How to check if stocks are a good value


How do you know if a stock is a good deal? Or the stock market?

The industry bombards us with complicated analysis and unreadable, unnecessarily intimidating jargon. How can you simplify it to what matters?

The easiest way to fathom a stock’s (or the market’s) value is to think like you’re buying the whole business. What’s the price, and what will you get back in the long run?

The price part is easy. Stock prices and broad indexes like the Standard & Poor’s  500 are quoted widely.
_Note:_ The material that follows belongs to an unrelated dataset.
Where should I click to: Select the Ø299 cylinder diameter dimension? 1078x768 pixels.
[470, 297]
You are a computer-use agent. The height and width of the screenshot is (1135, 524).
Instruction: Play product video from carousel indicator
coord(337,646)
For the “get back” part, many use a figure called the price-to-earnings ratio, or P/E. It’s a stock or index price divided by its earnings per share. Some use the past 12 months’ earnings. Others use estimates for the next year (which I prefer, called forward P/Es). If a P/E is 12, you’re paying $12 for every dollar of earnings. Most pundits presume stocks are expensive when P/Es are high and cheap when they’re low. They think high P/E implies low return potential (and vice versa). But there is a better two-step way.


 (Photo: Getty Images)

First, flip it by dividing earnings by price. Or, just look up the stock’s P/E ratio at Google Finance and invert it (divide 1 by the P/E). Currently, the S&P 500’s forward P/E is 16. So divide 1 by 16, and you get 0.0625 or 6.25 percent. This is the S&P 500’s “earnings yield.” It’s what you would get each year after tax, forever, if the S&P 500 were a company, you owned it all – 100 percent – and earnings never grew.
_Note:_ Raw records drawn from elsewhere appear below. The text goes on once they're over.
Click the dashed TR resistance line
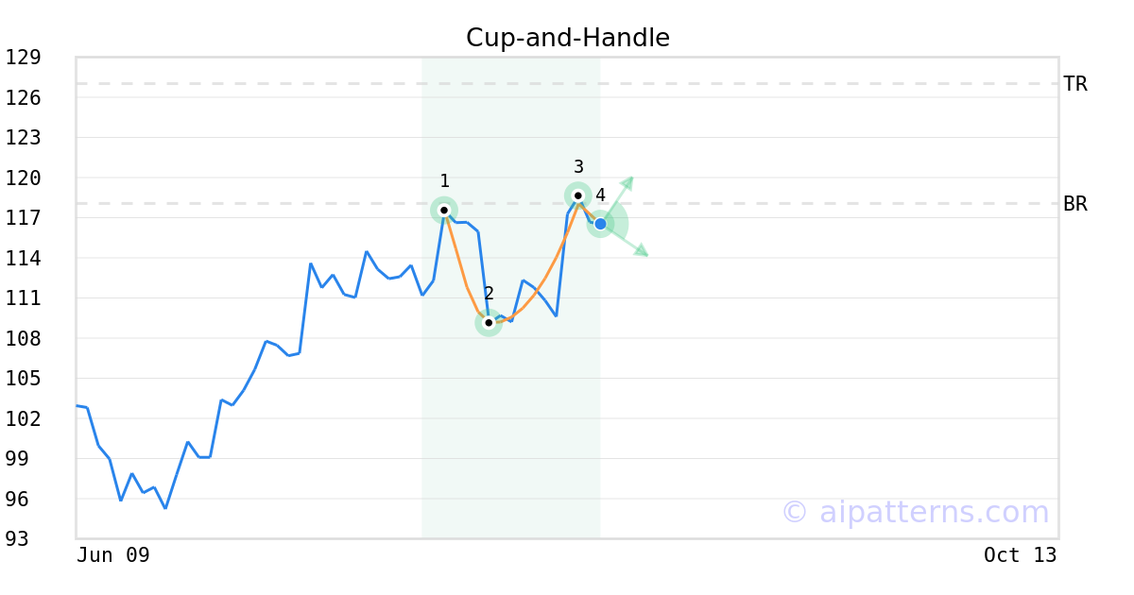This screenshot has width=1134, height=595. click(567, 84)
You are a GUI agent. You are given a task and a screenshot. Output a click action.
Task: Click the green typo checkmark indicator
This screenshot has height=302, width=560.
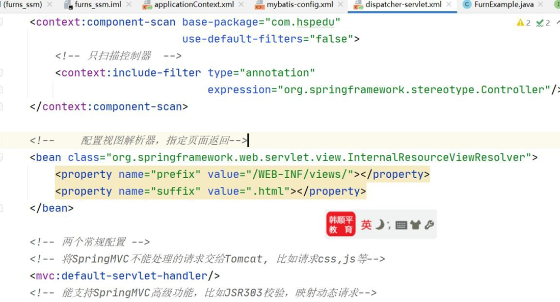540,23
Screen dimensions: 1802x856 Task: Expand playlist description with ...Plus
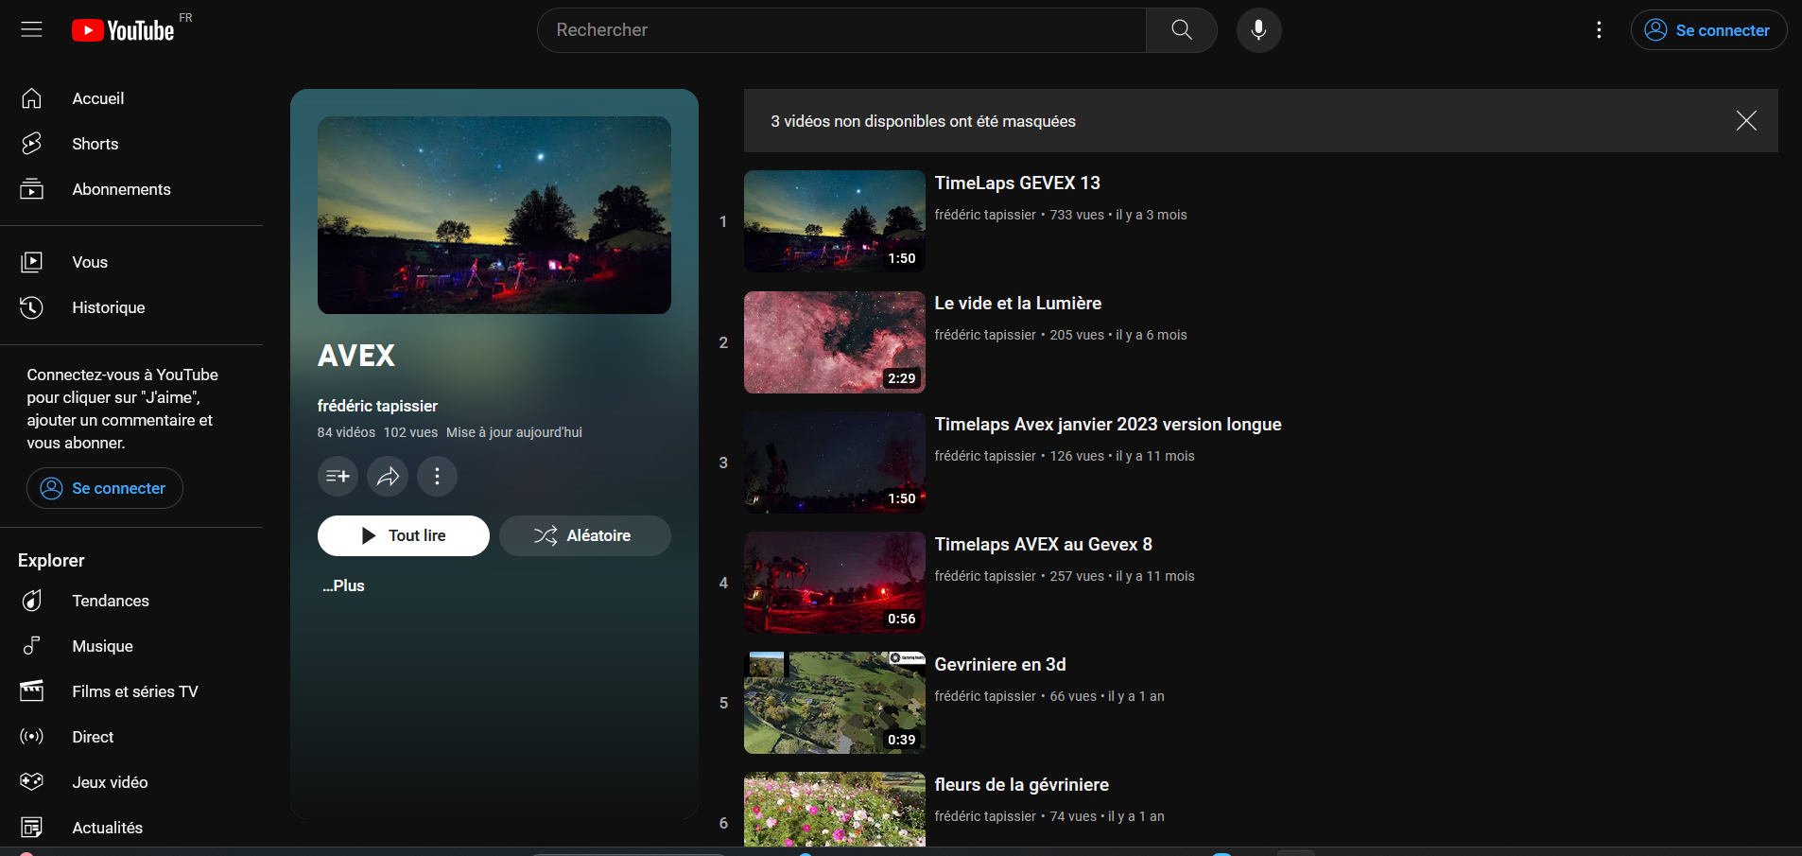coord(344,585)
Second, to sense value, compare them to long-term bond interest rates. Ten-year U.S. Treasurys currently pay 2.73 percent. Stocks’ earnings yield is much higher, so a better long-term deal. BBB-rated corporate bonds – investment grade for the average public company, not too risky – yield 4.45 percent. That’s pretax, so in an average family with a 26 percent tax rate (state and federal) that’s 3.3 percent after you take out taxes.

Stocks’ 6.25 percent is almost twice as high. So owning the S&P 500 earns a better return than lending to these same companies.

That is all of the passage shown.